Effect of Li+, Mg2+, and Al3+ Substitution on the Performance of Nickel Ferrite-Based Hydroelectric Cells

Abstract

Defect engineering in nickel ferrite has been performed to enhance the power output of the hydroelectric cell (HEC). Oxygen vacancies can be tuned in the ferrite using different valence element substitutions to enhance water dissociation by hydroelectric cells. In this work, Li+, Mg2+, and Al3+ substituted at the nickel site in nickel ferrite (NiFe2O4) are synthesized and studied for hydroelectric cell devices. Introducing these Li+, Mg2+, and Al3+ substituents (of a different atomic radius and valence charge state) in nickel ferrite leads to the generation of oxygen vacancy differently, which is discussed thoroughly in this work. In comparison to Mg and Al, lithium substitution lowers the overall cationic charge in nickel ferrite, leading to formation of a high number of oxygen vacancies for overall ionic charge compensation.
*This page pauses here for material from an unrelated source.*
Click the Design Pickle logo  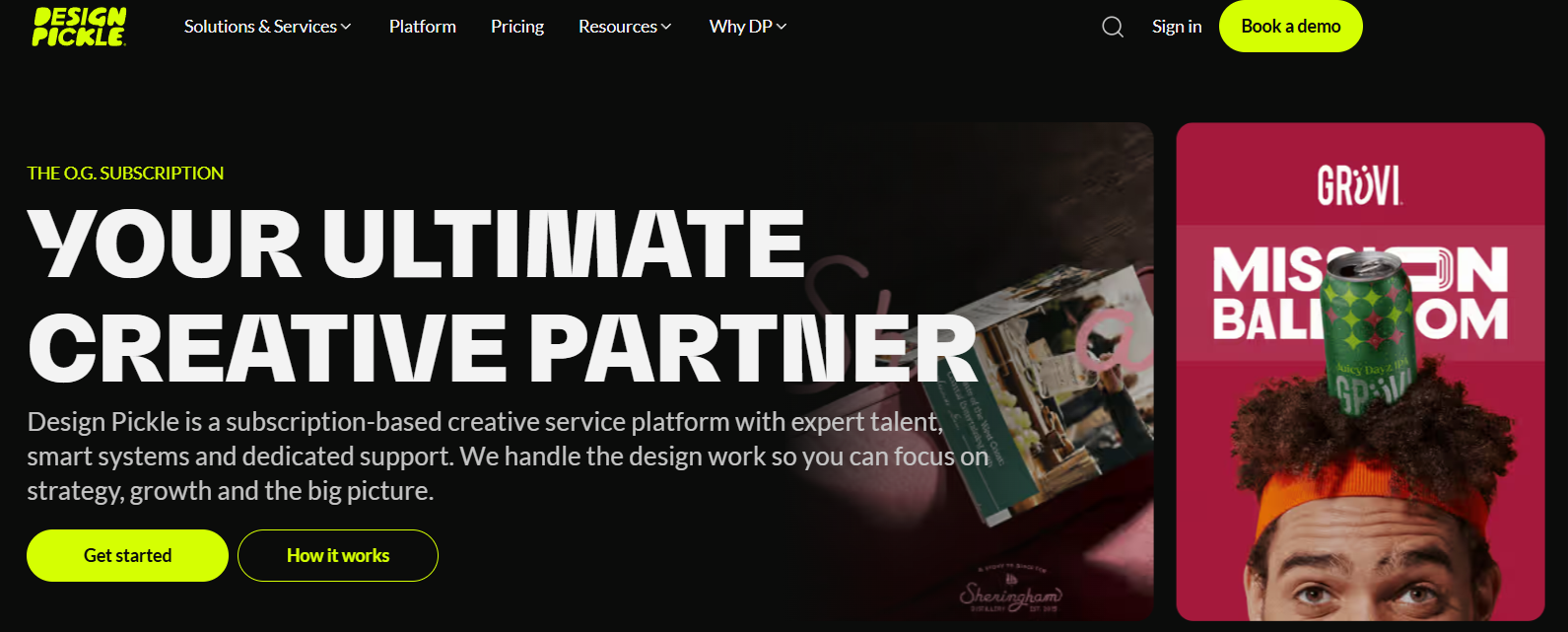[79, 27]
Lithium-substituted nickel ferrite (NLFO) has a high number of defects (oxygen vacancies, etc.) compared to Mg-substituted (NMFO) and Al-substituted (NAFO) nickel ferrite, confirmed by X-ray photoelectron spectroscopy (XPS) and photoluminescence (PL) spectroscopy. The highest peak area of oxygen vacancies in the O 1s core-level spectra has been obtained for the case of NLFO among NLFO, NMFO, and NAFO. These vacancy sites provide a large number of adsorption sites for water molecule adsorption and dissociation. A high lattice strain (9.83 × 10–4) is induced in NLFO calculated by the Williamson–Hall plot. The porous nature of all samples has been confirmed from FESEM and BET analysis. The charge transfer processes in dry and wet HECs have been analyzed by fitting an equivalent RC circuit in the Nyquist spectra. The lithium-substituted nickel ferrite HEC with rich oxygen vacancies generates a high short-circuit current of ∼58.7 mA, which is ∼2 times higher than that of NMFO HEC and ∼3 times higher than that of NAFO HEC.